**Directions for this task:** Could you filter the material and copy every line where the word "checkbox" occurs?

***** Given data

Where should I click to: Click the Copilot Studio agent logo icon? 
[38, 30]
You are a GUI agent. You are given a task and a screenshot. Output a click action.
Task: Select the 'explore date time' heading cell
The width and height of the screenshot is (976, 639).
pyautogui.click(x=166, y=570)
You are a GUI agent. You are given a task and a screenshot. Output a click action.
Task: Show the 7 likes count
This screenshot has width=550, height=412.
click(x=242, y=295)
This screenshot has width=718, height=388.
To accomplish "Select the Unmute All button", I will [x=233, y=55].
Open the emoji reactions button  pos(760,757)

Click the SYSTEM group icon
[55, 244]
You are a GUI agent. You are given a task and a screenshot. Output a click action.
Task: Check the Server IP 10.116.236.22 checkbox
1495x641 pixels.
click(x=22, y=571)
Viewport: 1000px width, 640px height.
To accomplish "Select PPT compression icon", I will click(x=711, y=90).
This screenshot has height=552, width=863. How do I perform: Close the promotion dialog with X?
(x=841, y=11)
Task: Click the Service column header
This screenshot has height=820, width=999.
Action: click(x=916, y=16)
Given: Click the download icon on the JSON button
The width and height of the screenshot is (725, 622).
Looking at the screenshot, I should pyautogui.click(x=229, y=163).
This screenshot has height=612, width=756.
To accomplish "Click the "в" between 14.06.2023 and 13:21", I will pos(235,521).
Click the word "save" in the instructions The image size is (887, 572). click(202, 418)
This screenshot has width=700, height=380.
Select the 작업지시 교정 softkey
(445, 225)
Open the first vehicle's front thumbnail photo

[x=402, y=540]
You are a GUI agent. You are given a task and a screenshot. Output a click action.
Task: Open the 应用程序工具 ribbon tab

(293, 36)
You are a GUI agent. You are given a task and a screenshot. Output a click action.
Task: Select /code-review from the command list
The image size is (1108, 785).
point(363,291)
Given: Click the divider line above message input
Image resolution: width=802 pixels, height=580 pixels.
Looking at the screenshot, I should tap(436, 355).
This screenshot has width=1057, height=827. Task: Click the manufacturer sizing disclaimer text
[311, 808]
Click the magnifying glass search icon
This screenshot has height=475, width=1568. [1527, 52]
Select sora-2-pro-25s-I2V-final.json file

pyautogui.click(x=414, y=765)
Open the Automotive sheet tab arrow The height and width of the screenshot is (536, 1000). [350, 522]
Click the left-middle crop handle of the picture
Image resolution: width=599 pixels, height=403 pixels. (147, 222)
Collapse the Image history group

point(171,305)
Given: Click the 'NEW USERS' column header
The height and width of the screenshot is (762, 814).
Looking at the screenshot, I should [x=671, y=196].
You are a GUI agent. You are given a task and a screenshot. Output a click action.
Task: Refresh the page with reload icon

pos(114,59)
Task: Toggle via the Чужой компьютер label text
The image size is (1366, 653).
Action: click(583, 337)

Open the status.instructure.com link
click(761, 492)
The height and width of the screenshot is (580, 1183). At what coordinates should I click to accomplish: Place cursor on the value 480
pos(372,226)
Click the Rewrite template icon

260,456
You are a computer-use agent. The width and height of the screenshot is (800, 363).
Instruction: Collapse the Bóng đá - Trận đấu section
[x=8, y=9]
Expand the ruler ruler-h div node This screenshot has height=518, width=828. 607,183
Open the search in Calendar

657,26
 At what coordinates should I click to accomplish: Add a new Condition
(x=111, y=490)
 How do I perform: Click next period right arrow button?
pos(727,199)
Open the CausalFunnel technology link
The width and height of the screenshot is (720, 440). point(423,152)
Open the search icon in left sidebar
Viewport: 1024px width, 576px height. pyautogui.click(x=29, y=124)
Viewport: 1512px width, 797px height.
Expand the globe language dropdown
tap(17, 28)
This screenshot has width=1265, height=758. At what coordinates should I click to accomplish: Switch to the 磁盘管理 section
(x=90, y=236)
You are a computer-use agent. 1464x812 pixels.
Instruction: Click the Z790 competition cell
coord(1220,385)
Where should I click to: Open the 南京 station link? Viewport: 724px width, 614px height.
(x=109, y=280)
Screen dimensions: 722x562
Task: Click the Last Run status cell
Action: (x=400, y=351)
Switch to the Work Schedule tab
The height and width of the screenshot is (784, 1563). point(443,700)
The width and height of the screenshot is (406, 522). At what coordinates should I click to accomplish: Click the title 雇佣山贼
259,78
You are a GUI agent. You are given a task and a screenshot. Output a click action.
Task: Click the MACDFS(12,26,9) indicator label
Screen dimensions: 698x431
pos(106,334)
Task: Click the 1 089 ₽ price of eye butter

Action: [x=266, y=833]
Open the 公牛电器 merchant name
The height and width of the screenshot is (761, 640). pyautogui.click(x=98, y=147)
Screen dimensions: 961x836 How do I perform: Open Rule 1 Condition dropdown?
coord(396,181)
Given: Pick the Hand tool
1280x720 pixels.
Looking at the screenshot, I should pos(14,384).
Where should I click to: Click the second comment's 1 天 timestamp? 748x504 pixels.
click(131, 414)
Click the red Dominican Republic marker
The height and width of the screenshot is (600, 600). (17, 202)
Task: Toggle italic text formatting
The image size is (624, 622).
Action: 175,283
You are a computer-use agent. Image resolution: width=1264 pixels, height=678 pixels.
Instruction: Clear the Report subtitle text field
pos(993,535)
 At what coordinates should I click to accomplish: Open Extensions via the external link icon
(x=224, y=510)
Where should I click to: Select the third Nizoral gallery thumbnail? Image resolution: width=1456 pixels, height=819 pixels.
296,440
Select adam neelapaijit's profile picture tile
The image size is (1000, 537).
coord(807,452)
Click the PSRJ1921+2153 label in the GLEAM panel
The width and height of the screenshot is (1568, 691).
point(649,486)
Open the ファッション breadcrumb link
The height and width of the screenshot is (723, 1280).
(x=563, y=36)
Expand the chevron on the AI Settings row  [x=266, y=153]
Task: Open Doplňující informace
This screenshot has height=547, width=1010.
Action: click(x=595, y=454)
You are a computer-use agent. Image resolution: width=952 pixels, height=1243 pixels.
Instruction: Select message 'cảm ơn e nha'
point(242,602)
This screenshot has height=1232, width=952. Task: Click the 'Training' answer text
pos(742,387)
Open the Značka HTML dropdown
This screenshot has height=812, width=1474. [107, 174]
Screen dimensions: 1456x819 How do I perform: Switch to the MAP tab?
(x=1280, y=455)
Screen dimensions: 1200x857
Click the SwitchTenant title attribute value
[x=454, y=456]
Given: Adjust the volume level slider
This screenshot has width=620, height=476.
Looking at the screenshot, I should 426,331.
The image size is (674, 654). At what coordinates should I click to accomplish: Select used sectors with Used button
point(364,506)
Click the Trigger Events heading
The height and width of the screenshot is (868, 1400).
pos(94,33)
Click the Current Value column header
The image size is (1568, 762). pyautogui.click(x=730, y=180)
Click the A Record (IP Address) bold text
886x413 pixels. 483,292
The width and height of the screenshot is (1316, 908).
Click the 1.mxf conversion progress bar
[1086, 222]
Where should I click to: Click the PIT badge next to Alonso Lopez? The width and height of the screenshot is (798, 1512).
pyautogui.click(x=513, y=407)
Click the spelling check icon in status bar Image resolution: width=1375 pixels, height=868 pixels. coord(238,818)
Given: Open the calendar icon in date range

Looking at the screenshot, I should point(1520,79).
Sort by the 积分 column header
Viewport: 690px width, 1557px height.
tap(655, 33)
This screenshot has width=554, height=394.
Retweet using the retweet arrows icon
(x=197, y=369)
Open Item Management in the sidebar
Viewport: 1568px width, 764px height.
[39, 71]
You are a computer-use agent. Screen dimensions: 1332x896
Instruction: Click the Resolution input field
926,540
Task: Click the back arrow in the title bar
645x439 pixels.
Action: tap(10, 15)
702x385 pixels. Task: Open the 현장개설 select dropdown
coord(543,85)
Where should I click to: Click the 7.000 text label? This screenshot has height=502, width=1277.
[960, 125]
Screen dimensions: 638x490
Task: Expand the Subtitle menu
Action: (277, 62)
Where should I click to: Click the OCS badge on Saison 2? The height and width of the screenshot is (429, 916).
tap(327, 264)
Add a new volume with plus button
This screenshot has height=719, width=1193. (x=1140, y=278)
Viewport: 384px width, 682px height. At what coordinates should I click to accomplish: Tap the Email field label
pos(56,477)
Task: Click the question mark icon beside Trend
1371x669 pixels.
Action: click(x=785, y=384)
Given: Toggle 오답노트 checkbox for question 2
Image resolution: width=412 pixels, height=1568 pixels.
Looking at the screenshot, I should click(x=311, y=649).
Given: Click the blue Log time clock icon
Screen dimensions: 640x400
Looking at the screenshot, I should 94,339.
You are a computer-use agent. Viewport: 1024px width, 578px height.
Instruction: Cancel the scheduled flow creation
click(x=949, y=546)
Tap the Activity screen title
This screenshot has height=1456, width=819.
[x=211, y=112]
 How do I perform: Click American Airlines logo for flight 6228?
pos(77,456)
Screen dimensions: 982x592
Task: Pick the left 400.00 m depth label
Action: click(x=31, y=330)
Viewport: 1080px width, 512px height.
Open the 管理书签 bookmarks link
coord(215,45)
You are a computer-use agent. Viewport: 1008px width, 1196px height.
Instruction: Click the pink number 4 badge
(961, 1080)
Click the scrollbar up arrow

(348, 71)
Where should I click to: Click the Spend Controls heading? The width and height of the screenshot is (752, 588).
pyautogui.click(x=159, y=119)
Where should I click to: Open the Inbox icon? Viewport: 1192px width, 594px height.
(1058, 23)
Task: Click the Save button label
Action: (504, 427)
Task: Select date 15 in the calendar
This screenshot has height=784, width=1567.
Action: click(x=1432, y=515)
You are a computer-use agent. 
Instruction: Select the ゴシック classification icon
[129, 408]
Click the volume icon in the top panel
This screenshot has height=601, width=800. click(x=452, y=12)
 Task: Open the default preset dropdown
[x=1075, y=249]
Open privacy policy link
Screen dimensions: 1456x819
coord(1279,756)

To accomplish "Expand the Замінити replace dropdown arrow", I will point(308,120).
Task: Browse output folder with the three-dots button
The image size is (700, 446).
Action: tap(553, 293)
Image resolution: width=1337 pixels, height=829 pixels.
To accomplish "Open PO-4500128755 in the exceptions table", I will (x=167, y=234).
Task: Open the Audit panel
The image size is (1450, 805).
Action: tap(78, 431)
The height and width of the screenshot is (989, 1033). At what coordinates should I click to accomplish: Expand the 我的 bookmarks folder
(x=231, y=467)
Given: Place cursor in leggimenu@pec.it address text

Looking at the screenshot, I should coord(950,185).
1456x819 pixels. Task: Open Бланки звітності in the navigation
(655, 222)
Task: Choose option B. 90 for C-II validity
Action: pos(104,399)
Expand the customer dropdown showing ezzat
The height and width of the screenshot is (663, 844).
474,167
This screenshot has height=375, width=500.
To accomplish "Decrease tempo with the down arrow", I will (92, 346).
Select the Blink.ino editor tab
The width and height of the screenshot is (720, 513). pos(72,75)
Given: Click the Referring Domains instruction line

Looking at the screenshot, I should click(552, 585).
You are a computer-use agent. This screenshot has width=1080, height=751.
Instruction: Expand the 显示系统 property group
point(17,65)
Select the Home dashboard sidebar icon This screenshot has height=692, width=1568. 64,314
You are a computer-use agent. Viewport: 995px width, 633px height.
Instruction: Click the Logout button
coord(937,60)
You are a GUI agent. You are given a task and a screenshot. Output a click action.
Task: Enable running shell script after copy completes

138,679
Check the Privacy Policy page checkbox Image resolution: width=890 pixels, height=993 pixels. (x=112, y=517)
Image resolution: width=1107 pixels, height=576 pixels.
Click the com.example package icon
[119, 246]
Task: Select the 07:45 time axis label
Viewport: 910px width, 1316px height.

**********

**Task answer:**
Task: Check the Server IP 10.116.236.22 checkbox
Given: Toggle 오답노트 checkbox for question 2
Check the Privacy Policy page checkbox Image resolution: width=890 pixels, height=993 pixels. (x=112, y=517)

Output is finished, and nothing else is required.